国土交通労働組合
書記長 山﨑 正人
安倍自公政権は、憲法違反である「平和安全法制整備法」と「国際平和支援法」(以下戦争法案)
を 15 日の衆議院特別委員会に続き、16 日、衆議院本会議においても与党の数の横暴により採決
を強行した。国土交通労組は、この強行採決に満身の怒りを持って抗議する。
この戦争法案をめぐっては、憲法学者らでつくる「国民安保法制懇」が「数多くの重大な欠陥
を含む憲法違反の法律」として廃案を求める声明を発表したことをはじめ、国民世論の6割以上
が今国会での成立に「反対」、8割以上が法案の内容を「十分に説明していない」とする状況であ
ること、さらに、元自民党幹部からも戦争法案に対する批判があがるなど、国民の圧倒的多数が
支持してないことが明らかとなっている。
それにも関わらず、この時期に安倍首相が強行採決したことは、国会を95日間延長させること
で、いわゆる「60日ルール」により参議院議決がない場合でも「みなし否決」とさせ、衆議院で
の再議決に持ち込もうとするなど、国会運営のルールを悪用するものであり、政権党として許さ
れない行為である。また圧倒的多数の国民の声を無視した強行は議会制民主主義を冒涜するもの
である。このことは、民主主義を完全に否定し独裁政治へと変質させるものであり、太平洋戦争
などの悲惨な過去に逆戻りさせる蛮行と言わざるを得ない。
私たち国土交通省の職場においてはこの戦争法案が成立すれば、いつでも、どこでも政府が進
める戦争に加担させられることは火を見るより明らかである。現行法でも自衛隊法第 101 条にお
いて「地方航空局、航空交通管制部、気象官署、国土地理院は相互に常に緊密な連絡を保たなけ
ればならない」と明記され、戦争と背中あわせの状態にある。
また、実際に戦争が起きれば戦前のように、気象情報は国民に伝えられず、港湾・空港は軍事
活動の拠点となることは明白である。
さらにこうした戦争協力は、公務職場にとどまらず医療、物資輸送、施設建設などに関係する
民間事業者や労働者にも及ぶことになると同時に、有事の際には、憲法で保障された国民・労働
者のあらゆる権利が制限されることは、過去を振り返っても明らかとなっている。
国土交通労組は、この間、中央、地方で展開される戦争法案廃案にむけたあらゆる行動に、組
織の総力を挙げて結集してきた。

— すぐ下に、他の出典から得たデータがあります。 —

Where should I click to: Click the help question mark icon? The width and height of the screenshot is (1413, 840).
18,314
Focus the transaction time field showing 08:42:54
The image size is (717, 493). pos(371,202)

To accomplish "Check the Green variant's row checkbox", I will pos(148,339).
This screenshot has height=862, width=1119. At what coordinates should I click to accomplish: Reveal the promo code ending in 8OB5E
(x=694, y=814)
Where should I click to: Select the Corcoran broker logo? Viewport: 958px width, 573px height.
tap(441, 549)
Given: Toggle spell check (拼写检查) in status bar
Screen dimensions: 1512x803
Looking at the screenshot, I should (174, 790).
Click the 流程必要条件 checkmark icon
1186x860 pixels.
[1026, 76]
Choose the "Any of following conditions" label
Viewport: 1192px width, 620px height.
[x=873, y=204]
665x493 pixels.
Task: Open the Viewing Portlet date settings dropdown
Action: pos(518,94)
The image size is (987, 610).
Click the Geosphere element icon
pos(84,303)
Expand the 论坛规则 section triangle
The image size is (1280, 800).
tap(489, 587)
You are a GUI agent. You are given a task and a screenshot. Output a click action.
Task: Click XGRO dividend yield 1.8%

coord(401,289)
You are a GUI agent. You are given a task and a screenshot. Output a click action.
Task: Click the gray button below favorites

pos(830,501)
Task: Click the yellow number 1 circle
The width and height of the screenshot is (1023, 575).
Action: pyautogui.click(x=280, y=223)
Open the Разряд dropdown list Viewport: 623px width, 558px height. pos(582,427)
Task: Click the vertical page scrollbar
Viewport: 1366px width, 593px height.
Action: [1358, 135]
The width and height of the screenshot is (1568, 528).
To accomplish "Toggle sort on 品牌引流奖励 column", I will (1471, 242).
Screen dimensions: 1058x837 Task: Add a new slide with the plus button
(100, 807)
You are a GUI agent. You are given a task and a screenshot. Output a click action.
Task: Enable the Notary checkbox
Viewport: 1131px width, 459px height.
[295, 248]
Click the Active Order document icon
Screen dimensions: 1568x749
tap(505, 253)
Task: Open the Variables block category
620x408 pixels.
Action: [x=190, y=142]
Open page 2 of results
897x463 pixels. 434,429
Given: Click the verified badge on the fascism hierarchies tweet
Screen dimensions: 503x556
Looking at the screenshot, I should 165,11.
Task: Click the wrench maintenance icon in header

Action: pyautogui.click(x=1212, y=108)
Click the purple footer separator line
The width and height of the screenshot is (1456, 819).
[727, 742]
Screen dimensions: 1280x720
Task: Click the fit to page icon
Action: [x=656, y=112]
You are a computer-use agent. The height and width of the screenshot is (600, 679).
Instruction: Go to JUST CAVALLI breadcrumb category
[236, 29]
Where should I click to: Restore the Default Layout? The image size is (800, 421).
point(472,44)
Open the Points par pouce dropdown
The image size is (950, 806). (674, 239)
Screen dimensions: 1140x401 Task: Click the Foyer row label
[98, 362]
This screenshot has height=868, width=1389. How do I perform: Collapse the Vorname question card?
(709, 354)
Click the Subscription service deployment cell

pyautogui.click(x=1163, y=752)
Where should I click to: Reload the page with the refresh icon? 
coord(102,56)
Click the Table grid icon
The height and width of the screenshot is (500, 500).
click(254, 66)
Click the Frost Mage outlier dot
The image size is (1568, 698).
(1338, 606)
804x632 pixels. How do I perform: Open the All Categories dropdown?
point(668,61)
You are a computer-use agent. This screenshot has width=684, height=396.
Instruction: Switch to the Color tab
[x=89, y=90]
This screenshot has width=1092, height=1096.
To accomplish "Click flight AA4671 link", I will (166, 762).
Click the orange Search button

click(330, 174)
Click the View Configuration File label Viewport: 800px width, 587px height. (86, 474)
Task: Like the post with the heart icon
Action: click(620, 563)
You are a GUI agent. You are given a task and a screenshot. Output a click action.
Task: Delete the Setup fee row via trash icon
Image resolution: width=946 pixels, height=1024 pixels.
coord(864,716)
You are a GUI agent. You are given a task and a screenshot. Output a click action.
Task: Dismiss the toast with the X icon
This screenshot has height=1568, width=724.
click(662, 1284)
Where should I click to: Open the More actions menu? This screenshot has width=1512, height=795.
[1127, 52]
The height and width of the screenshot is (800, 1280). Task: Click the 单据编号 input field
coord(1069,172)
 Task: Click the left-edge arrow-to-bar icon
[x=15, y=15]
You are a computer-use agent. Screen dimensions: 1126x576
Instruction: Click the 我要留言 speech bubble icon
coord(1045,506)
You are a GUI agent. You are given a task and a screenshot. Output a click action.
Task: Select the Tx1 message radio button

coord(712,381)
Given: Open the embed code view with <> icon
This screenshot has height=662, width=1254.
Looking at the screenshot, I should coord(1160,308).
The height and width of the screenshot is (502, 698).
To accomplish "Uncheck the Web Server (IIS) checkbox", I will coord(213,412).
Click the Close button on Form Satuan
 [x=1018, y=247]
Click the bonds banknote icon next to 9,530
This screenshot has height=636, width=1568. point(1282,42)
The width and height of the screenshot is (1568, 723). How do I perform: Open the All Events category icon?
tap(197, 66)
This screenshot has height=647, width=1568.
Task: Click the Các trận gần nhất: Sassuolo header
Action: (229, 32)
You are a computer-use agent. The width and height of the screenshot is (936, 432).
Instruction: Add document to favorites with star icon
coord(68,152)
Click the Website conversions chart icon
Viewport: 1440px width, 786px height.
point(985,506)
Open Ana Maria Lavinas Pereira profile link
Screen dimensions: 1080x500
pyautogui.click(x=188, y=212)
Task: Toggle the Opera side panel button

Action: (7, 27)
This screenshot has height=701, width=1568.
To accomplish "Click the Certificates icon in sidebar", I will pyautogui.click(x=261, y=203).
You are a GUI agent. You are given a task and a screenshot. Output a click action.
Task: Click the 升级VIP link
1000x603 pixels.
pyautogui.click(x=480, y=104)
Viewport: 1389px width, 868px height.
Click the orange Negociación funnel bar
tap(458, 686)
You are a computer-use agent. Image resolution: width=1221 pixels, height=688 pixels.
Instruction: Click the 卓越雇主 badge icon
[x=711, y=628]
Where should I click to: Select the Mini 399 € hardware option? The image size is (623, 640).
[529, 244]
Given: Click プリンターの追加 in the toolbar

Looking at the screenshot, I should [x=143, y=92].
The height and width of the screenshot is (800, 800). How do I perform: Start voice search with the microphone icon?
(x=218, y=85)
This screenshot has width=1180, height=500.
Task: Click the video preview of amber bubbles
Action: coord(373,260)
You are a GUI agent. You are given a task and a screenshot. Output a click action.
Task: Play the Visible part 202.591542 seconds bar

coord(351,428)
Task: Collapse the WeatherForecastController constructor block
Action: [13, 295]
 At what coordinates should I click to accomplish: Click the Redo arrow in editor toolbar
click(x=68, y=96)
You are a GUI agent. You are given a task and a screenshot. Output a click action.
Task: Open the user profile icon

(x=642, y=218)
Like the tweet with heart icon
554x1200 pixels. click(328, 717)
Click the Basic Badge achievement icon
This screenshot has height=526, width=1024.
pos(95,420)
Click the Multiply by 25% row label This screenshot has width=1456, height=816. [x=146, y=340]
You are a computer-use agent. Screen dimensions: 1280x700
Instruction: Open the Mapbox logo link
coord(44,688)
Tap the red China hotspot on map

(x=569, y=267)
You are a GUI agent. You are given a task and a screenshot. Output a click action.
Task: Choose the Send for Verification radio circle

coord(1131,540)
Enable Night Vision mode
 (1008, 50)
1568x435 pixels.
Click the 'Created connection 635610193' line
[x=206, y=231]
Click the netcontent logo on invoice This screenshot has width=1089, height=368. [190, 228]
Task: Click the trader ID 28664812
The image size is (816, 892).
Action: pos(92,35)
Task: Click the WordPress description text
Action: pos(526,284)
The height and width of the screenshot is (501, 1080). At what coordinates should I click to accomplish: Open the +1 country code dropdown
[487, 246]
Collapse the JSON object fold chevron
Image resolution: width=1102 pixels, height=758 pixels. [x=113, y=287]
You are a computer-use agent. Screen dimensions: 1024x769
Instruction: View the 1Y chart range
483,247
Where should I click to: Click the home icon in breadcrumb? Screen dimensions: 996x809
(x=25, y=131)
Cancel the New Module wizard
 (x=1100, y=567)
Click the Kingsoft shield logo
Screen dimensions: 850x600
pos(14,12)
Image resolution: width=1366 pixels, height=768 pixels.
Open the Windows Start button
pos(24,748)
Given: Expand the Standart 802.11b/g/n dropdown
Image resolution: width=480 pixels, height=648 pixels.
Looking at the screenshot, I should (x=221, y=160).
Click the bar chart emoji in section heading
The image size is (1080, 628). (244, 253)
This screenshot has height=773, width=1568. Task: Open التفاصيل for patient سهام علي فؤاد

私たちは憲法第99条による憲法遵守の義務を負う公務員として、
また、関連する産業の労働者のいのちと暮らしを守る立場として、戦後70年という節目にあたり、
二度と戦争の過ちを繰り返さない強い決意のもと、これからの運動も引き続き強化する。
憲法第 9 条に違反し、アメリカが行う戦争に荷担する戦争法案を、民間労働者のなかまととも
に、さらには広範な国民のみなさんとともに、この法案が廃案になるまで、組織の内外において
全力でたたかいぬくものである。